VORLIEGENDER TEXT ::
——————
Es sind Krebspatienten dabei, traumatisierte Kinder und Jugendliche, Menschen mit amputierten Beinen und Armen, mit Verbrennungen. Salma, die unter Trümmern schwere Quetschungen erlitt, sagt, ägyptische Ärzte reichten sie herum „wie einen Ball“. Die staatlichen Krankenhäuser sind ohnehin schlecht ausgestattet, Angestellte unterbezahlt. Eine gute Versorgung können auch sie kaum leisten.
Ein paar Autostunden entfernt tobt der Krieg. Ausgelöst durch den Hamas-Terrorangriff vom 7. Oktober auf Israel, mittlerweile mit - nach palästinensischen Angaben - 37.372 getöteten Palästinensern und 85.452 Verletzten. Der Krieg könnte, so sagte es Israels Nationaler Sicherheitsberater, noch ein halbes Jahr dauern. Oder länger.
Ein Netzwerk aus Freiwilligen versucht inzwischen, die humanitäre Versorgungslücke ein wenig zu schließen. Darunter ist die zweifache Mutter mit Vollzeitjob, die Lagerplätze für gespendete Hilfsgüter sucht. Ärztinnen, die Kollegen über Whatsapp-Gruppen um vergünstigte Behandlungen bitten. Ein Unternehmer, der in einem Kairoer Randbezirk leere Wohnungen anmietet und bewohnbar macht.
Einer der Ersten war John Flynn, bekannt als Quinn, der nach dem 7. Oktober kurzfristig aus den USA nach Ägypten reiste. Auf seine Tiktok-Videos zur Reise hätten sich etliche User gemeldet, ihm ein Bett angeboten, sein Flugticket zahlen wollen, erzählt er. Inzwischen ist er zu einer Art Graswurzel-Botschafter geworden, der alle vernetzt.
Ähnlich eine 28-Jährige, die im November ein Flugticket aus Kanada buchte. Sie dachte, sie würde einen Monat lang bleiben. Heute ist sie immer noch in Kairo und hilft dabei, Familien täglich mit dem Nötigsten zu versorgen. Inzwischen sollen es schätzungsweise 1600 Freiwillige sein, darunter auch Menschen in Irland, Malaysia oder Südafrika, die virtuell helfen, etwa Rechtsfragen zu beantworten oder Datenbanken zu pflegen.
Woher das Geld kommt, wird nicht immer klar. Ein Pakistani sagt, die 600.000 Euro für 29 Krankenwagen, die er aus Deutschland nach Gaza brachte, hätten meist „Einzelpersonen“ finanziert, teils aber auch Hilfsorganisationen. Oft kommt das Geld von Hilfswerken aus dem Ausland, teils von Online-Spendenkampagnen. „Ich habe ein Problem damit, Geld in der Hand zu halten, dessen Ursprung ich nicht kenne“, sagt eine Freiwillige.
——————
DATENAUSZÜGE ::
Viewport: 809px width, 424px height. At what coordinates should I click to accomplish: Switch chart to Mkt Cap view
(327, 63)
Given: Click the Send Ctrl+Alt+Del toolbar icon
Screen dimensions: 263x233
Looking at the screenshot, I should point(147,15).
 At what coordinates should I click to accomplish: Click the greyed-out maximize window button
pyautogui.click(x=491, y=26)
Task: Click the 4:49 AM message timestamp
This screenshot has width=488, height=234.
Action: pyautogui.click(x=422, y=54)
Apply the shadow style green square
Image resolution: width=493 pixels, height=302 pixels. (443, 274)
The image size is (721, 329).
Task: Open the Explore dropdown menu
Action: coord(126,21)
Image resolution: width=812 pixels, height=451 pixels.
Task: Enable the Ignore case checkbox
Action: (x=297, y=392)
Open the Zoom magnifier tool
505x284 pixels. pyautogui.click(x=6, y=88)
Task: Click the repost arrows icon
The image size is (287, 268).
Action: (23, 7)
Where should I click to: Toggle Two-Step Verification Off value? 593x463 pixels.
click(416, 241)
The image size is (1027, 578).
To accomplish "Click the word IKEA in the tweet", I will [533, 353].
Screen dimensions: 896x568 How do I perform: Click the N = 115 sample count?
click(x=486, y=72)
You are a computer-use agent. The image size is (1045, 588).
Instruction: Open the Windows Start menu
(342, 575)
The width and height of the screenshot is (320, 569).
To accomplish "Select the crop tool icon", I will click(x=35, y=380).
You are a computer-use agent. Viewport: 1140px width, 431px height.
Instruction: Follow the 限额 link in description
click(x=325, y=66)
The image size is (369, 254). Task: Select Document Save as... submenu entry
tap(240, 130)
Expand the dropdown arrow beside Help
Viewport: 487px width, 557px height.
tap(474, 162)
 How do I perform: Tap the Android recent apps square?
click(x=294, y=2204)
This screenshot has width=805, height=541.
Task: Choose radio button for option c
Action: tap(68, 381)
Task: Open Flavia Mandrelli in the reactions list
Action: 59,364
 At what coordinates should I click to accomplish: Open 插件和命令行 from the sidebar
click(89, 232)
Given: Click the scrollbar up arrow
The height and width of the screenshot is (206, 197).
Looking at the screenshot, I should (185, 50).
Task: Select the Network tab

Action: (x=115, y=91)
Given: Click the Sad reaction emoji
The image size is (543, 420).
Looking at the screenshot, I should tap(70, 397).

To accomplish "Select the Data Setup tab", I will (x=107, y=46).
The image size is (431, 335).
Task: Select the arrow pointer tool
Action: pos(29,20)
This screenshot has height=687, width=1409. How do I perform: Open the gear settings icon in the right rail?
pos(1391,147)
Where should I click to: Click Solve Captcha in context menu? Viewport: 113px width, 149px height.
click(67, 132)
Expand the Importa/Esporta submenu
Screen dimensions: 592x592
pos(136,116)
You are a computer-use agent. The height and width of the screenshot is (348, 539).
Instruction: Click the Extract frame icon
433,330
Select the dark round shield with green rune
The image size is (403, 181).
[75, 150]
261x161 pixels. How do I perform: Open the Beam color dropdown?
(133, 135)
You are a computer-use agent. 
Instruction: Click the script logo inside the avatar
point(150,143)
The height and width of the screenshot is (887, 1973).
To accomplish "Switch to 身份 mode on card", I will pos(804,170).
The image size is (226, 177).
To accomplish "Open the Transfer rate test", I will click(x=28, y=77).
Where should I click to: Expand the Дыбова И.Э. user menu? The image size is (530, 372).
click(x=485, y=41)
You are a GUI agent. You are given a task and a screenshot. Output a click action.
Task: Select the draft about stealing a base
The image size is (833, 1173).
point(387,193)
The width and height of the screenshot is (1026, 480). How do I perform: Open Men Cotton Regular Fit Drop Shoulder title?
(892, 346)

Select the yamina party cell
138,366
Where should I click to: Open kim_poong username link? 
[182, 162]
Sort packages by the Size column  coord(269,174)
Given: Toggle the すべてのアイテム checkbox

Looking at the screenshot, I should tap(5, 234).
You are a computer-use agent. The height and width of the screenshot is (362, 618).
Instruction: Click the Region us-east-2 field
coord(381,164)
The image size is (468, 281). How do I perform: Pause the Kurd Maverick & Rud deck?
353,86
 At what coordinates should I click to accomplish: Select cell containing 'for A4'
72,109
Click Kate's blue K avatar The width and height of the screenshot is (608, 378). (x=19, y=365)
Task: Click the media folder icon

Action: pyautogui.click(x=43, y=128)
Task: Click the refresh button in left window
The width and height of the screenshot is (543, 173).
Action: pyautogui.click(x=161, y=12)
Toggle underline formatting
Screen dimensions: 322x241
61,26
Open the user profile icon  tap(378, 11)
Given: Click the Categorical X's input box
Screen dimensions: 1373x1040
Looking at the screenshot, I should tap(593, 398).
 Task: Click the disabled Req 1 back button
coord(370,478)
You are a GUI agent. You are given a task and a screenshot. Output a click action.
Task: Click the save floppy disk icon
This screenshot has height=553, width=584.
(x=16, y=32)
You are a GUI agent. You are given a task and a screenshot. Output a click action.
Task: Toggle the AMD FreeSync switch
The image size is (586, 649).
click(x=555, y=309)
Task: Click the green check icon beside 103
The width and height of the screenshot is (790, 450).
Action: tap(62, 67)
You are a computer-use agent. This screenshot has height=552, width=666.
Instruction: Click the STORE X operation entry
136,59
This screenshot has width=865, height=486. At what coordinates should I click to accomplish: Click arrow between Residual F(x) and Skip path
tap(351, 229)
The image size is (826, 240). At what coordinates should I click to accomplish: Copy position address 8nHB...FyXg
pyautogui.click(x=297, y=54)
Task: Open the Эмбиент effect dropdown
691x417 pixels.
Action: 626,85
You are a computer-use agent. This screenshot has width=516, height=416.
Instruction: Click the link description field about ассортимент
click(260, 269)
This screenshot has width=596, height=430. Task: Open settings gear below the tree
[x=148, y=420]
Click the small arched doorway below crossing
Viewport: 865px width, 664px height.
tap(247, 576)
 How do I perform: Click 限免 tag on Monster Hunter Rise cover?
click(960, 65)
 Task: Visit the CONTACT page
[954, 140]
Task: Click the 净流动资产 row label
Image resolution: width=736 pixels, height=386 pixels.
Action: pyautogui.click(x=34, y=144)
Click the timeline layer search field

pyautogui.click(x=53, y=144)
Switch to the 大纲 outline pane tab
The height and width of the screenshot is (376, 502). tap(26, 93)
——————
AUFGABENSTELLUNG :: Warum hat laut dem Text über die Freiwilligenhilfe in Kairo eine Freiwillige ein Problem damit, Spendengeld anzunehmen? Erläutern Sie den Grund anhand der Angaben zur Herkunft des Geldes.

BEARBEITETE AUFGABE :: Die Freiwillige kennt den Ursprung des Geldes nicht, das sie in der Hand hält. Laut Text ist nicht immer klar, woher es kommt: Es stammt teils von Einzelpersonen, oft von Hilfswerken aus dem Ausland und teils aus Online-Spendenkampagnen.